Beyond No: Why Progressives Should Build Up, Not Tear Down

 Photo: Kelly Wilson 2017

Photo: Kelly Wilson 2017

Throughout America's brief history, liberal and conservative voices have served to balance each other's excesses. Both are important in steering the American ship going forward.

But if liberals are going to gain any traction in making new converts and regaining some power in the next election, they--we--are going to have to make it clear what positive values and initiatives they stand for, not just tearing down conservatives (literally and figuratively).

From the top of the political hierarchy--whether that means the Democratic Party gets its act together and regains its position as the standard-bearer of progressive values or some other group takes on that mantle--to those of us on the front lines of Social Media, arguing with strangers and Uncle Bob alike about American values, we have to be seen as standing for something positive, active, and actionable--not merely the ones telling everyone what they can't say or do.

Many of us know that progressive values are American values.

Liberty means freedom for everyone, including people of every race, color, belief system, gender, sexual orientation, or other difference the current power structure would oppress.

Equality means not only equal freedoms, but equal opportunity, including economic stability, equal justice, access to education, and a healthcare system we can afford.

Prosperity doesn't just include opportunities and benefits for the top 1 percent, but worker protections across all economic strata, investments in innovation and infrastructure, and a thriving global economy.

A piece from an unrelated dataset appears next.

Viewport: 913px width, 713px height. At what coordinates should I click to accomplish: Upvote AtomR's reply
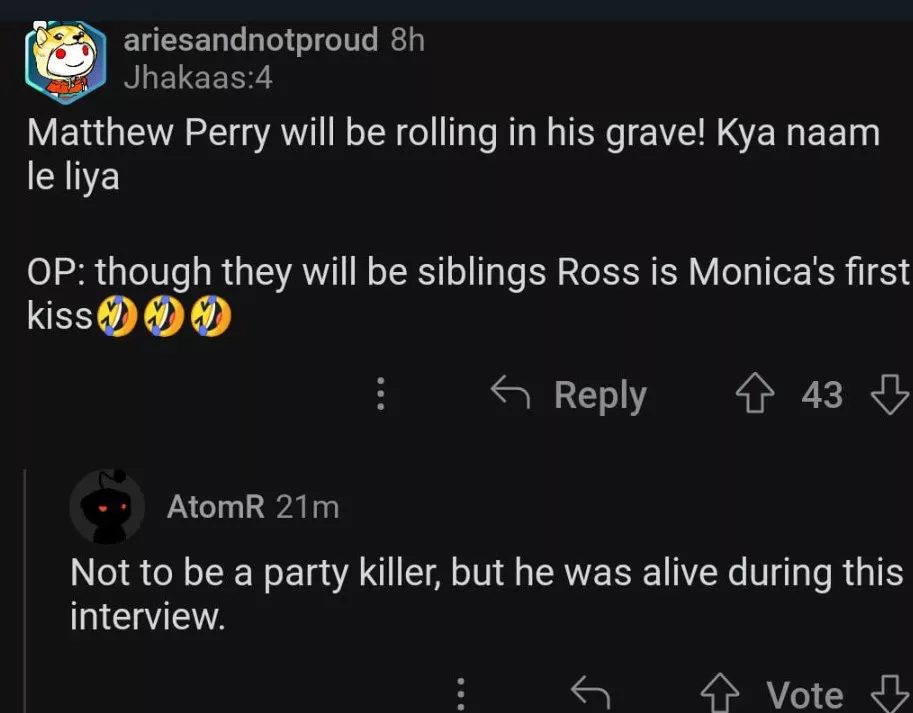[720, 693]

But as of today, these values are not how liberals and progressives are being seen throughout America.

Last night, as I was flipping through the channels, I landed for a few minutes on a surprising interview between White House advisor Kellyanne Conway and television evangelist Pat Robertson of the 700 Club. Despite having issues with both of these public personalities, I watched the interview with fascination.

In a calm, non-antagonistic interview environment, Ms Conway seemed knowledgeable and articulate, talking in measured tones about the incomplete media coverage of President Trump's initiatives to give veterans access to healthcare. In this setting, she seemed totally reasonable, far from the pathological liar I've seen in CNN clips on Facebook. And rightly or wrongly, this is how many see her, just trying to do her job amid a firestorm of negative criticism. 

As the two went on to talk in wonder about the nastiness of the coverage of this administration by the New York Times and the Washington Post and lack of respect for the office of the President, it dawned on me that, no matter the purity of our intent, this is how many in America are viewing progressives right now: at best, nasty and disrespectful, at worst, outright bullies.

This view of liberals and the progressive movement misses the intent and context of why people and groups on the left are doing what they are doing, and forgets how the right castigated the last President, but in a world where perception is so often taken for reality, these misperceptions are something the left needs to get ahead of if we hope to move hearts and minds.

We've got to get ahead of the tearing down statues--if we convince the nation of the values behind it, they will make the right choices about who and what to glorify.

We've got to get ahead of policing peoples' awkward language on social media in favor of political correctness--if we don't foster open dialogue, how will we ever show anyone another point of view.

We've got to get ahead of the perception that progressives are shutting down free speech--fighting hate by shutting things down is not as effective as evangelizing for positive values through telling stories that move hearts and minds.

There is rampant misperception that liberal voices are simply the voice of resistance--dragging our feet in a country that's trying to get somewhere. And current tactics keep pushing us closer and closer to something like a cold civil war than an effective dialogue.

If liberals hope to gain support and restore balance to the conversation, they-and we--would stand benefit more from positively promoting what we stand FOR, not just what we are against.